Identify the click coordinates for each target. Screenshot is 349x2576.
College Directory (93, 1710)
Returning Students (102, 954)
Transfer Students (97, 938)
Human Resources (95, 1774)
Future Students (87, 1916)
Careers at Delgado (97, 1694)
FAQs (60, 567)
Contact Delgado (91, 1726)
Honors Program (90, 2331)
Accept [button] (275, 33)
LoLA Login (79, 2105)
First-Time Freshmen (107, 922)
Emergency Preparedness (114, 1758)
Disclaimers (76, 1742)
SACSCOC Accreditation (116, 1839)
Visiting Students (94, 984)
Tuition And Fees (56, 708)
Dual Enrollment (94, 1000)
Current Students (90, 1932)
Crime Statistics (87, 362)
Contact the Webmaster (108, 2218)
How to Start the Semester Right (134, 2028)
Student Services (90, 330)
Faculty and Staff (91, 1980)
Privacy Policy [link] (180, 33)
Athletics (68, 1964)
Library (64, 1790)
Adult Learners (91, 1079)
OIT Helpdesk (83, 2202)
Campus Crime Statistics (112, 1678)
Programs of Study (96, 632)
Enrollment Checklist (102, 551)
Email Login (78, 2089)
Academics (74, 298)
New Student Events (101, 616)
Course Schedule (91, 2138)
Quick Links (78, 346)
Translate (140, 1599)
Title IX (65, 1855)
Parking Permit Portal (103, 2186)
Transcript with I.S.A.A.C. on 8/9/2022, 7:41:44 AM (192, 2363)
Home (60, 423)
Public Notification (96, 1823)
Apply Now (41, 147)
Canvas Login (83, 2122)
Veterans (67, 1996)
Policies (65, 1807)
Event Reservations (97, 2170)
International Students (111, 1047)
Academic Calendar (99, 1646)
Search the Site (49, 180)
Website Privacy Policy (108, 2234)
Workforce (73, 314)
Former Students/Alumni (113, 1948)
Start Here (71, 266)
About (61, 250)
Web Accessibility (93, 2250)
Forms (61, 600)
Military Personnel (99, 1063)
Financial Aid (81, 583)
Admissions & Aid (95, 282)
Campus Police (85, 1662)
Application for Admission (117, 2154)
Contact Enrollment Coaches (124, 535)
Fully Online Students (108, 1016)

━━━━━━━━━━

REQUIRED WORK —
Return a word-for-word copy of the lines above from the one holding "Parking Permit Portal (103, 2186)" through the one holding "International Students (111, 1047)", with both of them included and nothing besides.

OUTPUT FOR THIS EXERCISE —
Parking Permit Portal (103, 2186)
Transcript with I.S.A.A.C. on 8/9/2022, 7:41:44 AM (192, 2363)
Home (60, 423)
Public Notification (96, 1823)
Apply Now (41, 147)
Canvas Login (83, 2122)
Veterans (67, 1996)
Policies (65, 1807)
Event Reservations (97, 2170)
International Students (111, 1047)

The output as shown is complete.